The Metropolitan Council’s thumbs-down response to a request for nearly $1 million in subsidies means the whole effort in Newport will now likely have to wait for another year, officials say.
“They told us we scored high enough for funding, but they ran out of funds,” said Barbara Dacy, executive director of the Washington County Housing and Redevelopment Authority. “There were more applications this year as the economy has improved, and more communities submitted development plans.”
Affordable housing, especially when it’s within walking distance of transit, is a major emphasis for the Met Council these days. And the Newport project would have involved just that — scores of affordable units right across the street from a transit station that opened in December.
But the county lost out to, among others, a similar offering at the opposite end of the metro area. An 68-unit affordable housing project in the city of Carver, south of Chaska, near an even-brand-newer park and ride transit facility, was last week awarded $1.2 million, out of a $7.5 million pool shared among eight projects.
It apparently didn’t help the Newport effort, Dacy said, that bus service at this early stage is a bit anemic compared to competing projects.
“There is a transit service,” she said, “but it just has peak-hour service, which doesn’t give you as many points as other locations get. That was just one of the factors.”
The Newport station on the Red Rock Corridor offers just three morning inbound trips to downtown St.
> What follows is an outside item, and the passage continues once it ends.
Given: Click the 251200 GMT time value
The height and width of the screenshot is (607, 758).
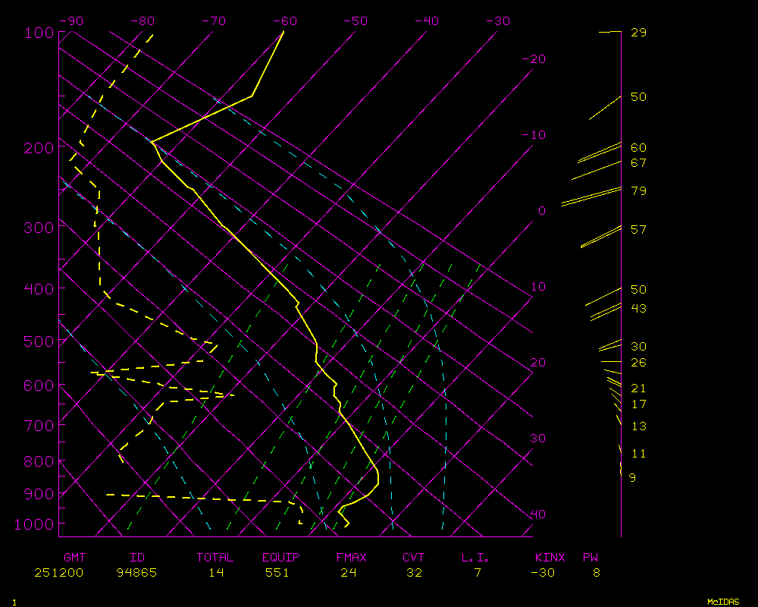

Paul and three evening rush-hour returns.
In contrast, Matt Fyten, manager of Planning and Customer Services for SouthWest Transit, pointed to a schedule for the Carver station that lists 14 morning departures from 6:10 a.m. to 9:03 a.m.
The Met Council staff summary for the Carver project also mentions its “strong pedestrian linkages” not only to transit but to downtown Carver via a pedestrian underpass.
The Newport project, on the other hand, occupies what is now an isolated spot surrounded by highways, bridges and rail lines. When a reporter stopped by the other day to see what sort of use it was getting, only two vehicles occupied a 150-space parking lot.
Autumn Lehrke, the Red Rock Corridor commission chairwoman and Washington County commissioner when the application was made, called it “the start of a larger transformation for Newport and the Red Rock Corridor.”
Deb Hill, city administrator in Newport, said she hasn’t seen a lot of promotion for it so far but believes in the concept of such a high-visibility site.
“We’re trying to do our own thing in the same area,” she said. “We’d like to acquire some land nearby from the state that would enhance the whole project.
“We’re looking at a piece of open land appraised at $430,000 and that’s a significant amount of change for us, working with the HRA and a local business that is a possible participant.”
The $975,000 request would have made possible a first phase of perhaps 40 to 45 units out of an eventual neighborhood of more than 600 units, officials said.
That would include land purchases, a vital early step. It will now be necessary to confer with the private developer, Dacy said. The developer, Chris Stokke, could not be reached.
“When all the pieces are in place, this is going to be a great asset for Newport and the surrounding area,” with its eventual trails along the nearby river, the HRA’s Ryan Gruber said.